_Text section_:
★ ★ ★

Leading the sale is a spectacular Kashmir sapphire and diamond cluster ring. Kashmir sapphires are one of the rarest precious stones in the world, renowned for their velvety appearance and vivid colour. The ring on offer is a cushion shaped sapphire of Kashmir origin which is deep royal blue in hue and weighs 5.493 carats. The sapphire is set within a surround of old brilliant-cut diamonds with 1.40 carats total. The outstanding ring is offered with an estimate of £320,000-380,000.

Kashmir sapphire and diamond ring

Kashmir sapphire and diamond cluster ring, weighs 5.493 carats set within a surround of old brilliant-cut diamonds with 1.40 carats total, estimate of £330,000-400,000.

Picture courtesy of Bonhams

Sapphires from Kashmir were first discovered in the late 1870s, early 1880s, high up in the snow-clad Great Himalayas of north-western India where a landslide revealed unknown deposits in a rock valley 4,500m above sea level. The mine could only be worked from July-September each year due to the high altitude and near perpetual heavy snowfall and was exhausted after a 30–40-year period. 

Emily Barber, Bonhams Head of Jewellery, UK, said: “Today, Kashmir sapphires are the gold standard against which all other sapphires are judged and consequently they are avidly sought by collectors who are looking for top-quality stones.”

★ ★ ★

_Dataset extract_:
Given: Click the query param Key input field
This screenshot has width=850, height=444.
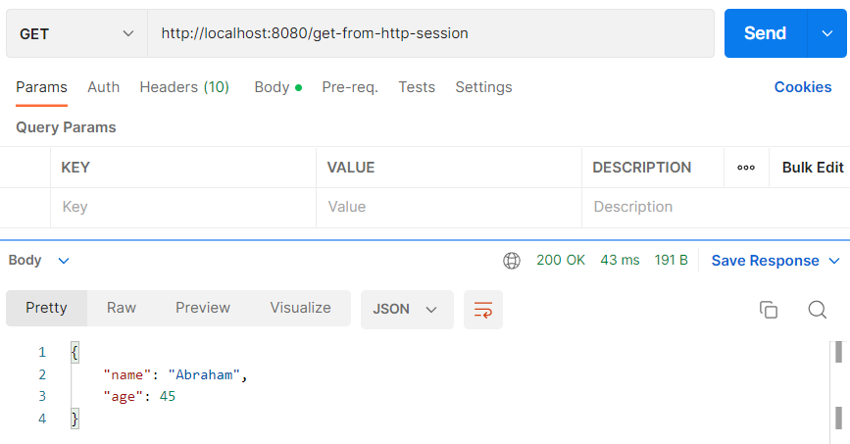Looking at the screenshot, I should pyautogui.click(x=182, y=207).
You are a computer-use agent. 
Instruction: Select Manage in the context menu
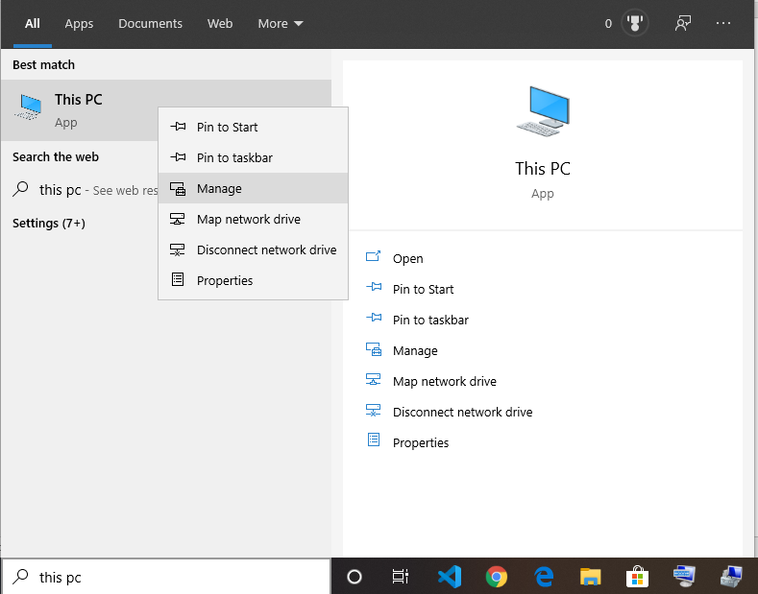pyautogui.click(x=219, y=189)
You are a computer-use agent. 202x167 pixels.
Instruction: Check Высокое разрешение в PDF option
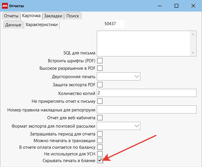100,68
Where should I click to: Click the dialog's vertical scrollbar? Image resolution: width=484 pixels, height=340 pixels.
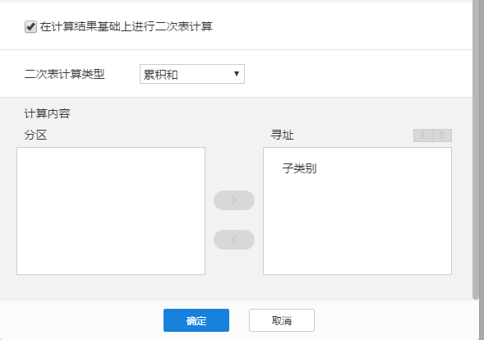pos(476,149)
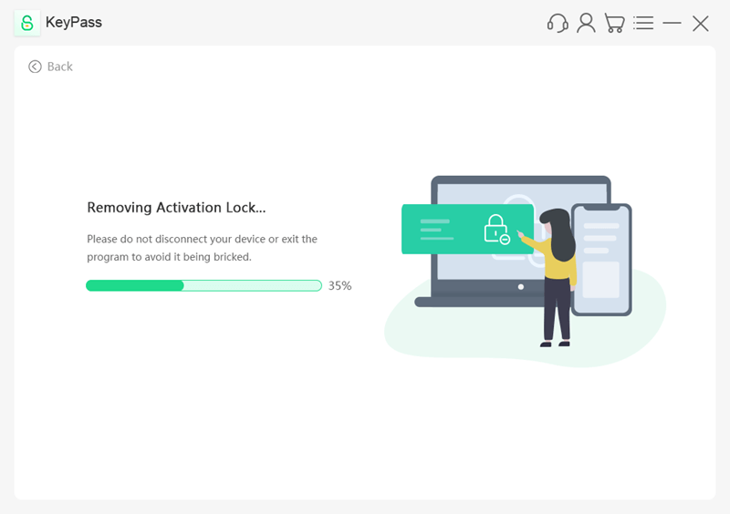
Task: Click the green progress bar fill
Action: pos(134,285)
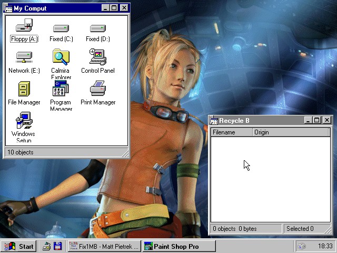Select the File Manager icon
This screenshot has height=253, width=337.
point(24,89)
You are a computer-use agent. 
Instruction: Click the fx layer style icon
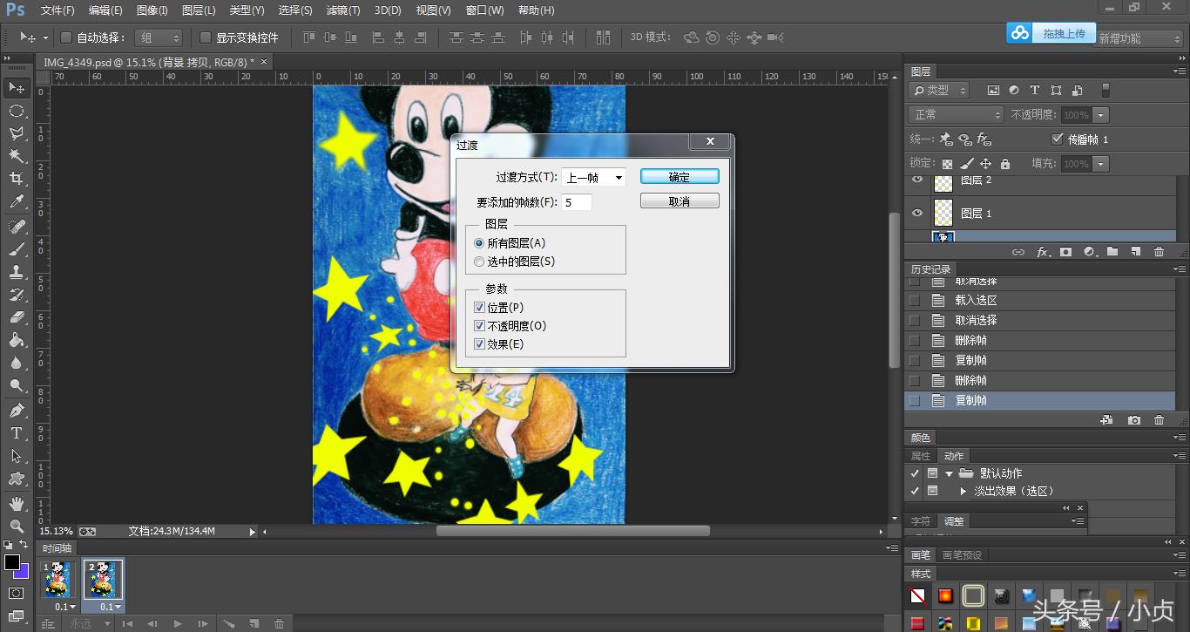pyautogui.click(x=1042, y=251)
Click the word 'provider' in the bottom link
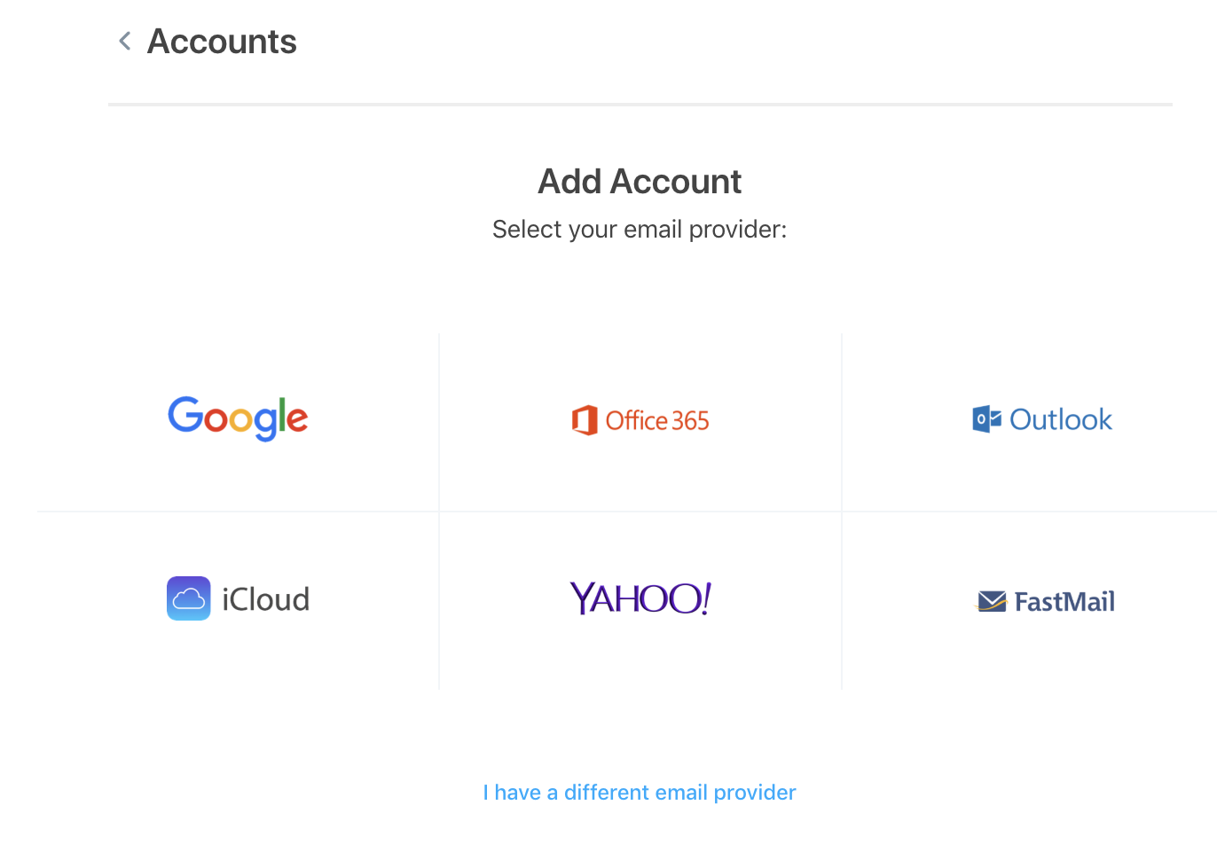This screenshot has width=1217, height=844. tap(755, 793)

★ ★ ★

_Set of tasks_:
**A)** According to the Kashmir sapphire ring text, during which months could the Kashmir mine be worked each year?
**B)** Continue the Kashmir sapphire ring text after its final sentence.
The records are separate material unrelated to the Kashmir sapphire ring text.

_Replies_:
**A)** July to September.

**B)**
Other sale highlights include a selection of antique heirlooms from the Collection of the Ingilby family who have resided at Ripley Castle for over 700 years. Standout lots include: 

  • pink oval-cut sapphire and diamond ring, circa 1900. The Sri Lankan sapphire weighs 3.89 carats and is offered with an estimate of £8,000-12,000.
  • gold and garnet Archaeological Revival bangle, circa 1860. The hinged gold bangle has a rope-twist border set with applied garnet cabochons, each feature a fringe of garnet bead tassels with gold amphora finials between the cable-link swags allowing movement when worn. Offered with an estimate of £4,000-6,000.
  • An elegant mid-19th century diamond, ruby and natural pearl bow brooch/pendant. The design features a fluttering diamond ribbon bows with a central row of rubies and suspended natural pearl drop. Offered with an estimate of £10,000-15,000.